🤖 AI Summary
This work addresses the challenge that existing time series forecasting methods struggle to model counterfactual scenarios influenced by future free-text events and are often restricted to structured conditions. It introduces a novel forecasting task that integrates counterfactual reasoning with free-text conditioning, proposing a text attribution mechanism to disentangle mutable and immutable factors. Leveraging a diffusion model architecture and a new conditional fusion strategy, the approach enables dynamic modeling of future scenarios described by complex textual narratives. The study further establishes an evaluation framework encompassing both factual and counterfactual settings, allowing effective assessment of predictive performance without access to actual future sequences. Experiments demonstrate that the method significantly improves accuracy across diverse real-world scenarios, exhibiting strong generalization and robustness to highly stochastic and fine-grained textual conditions.

**DATA:**
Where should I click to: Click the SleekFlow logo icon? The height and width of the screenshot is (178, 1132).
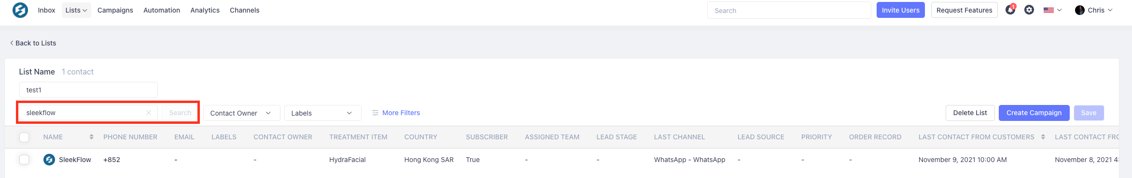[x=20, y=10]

* * *

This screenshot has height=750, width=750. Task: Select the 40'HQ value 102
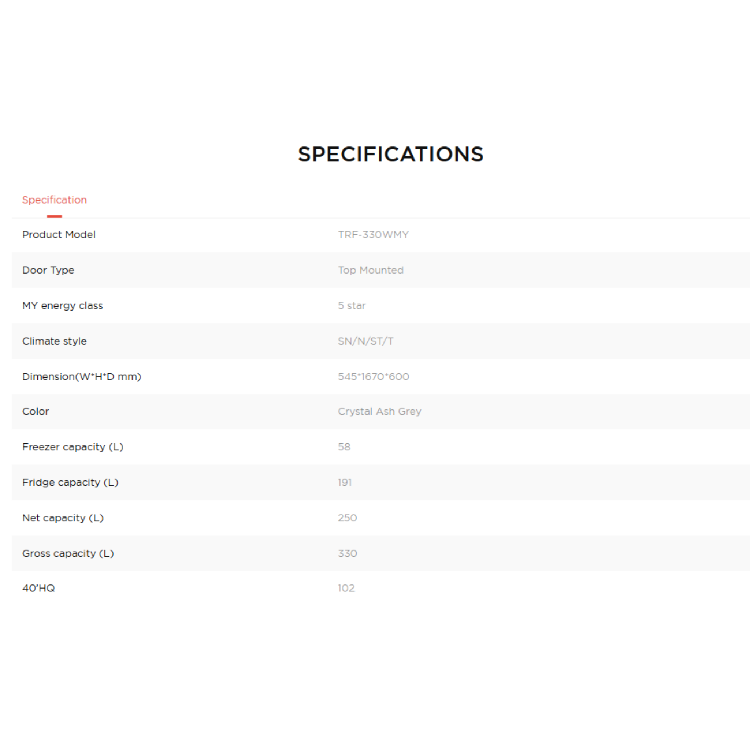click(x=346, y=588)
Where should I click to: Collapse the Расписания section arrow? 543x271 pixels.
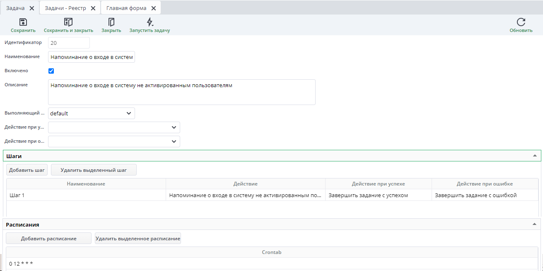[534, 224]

**GOAL OF THE EXERCISE:**
In the AI summary about time series forecasting, what mechanism does the approach propose for separating mutable from immutable factors?

**EXERCISE RESULT:**
A text attribution mechanism.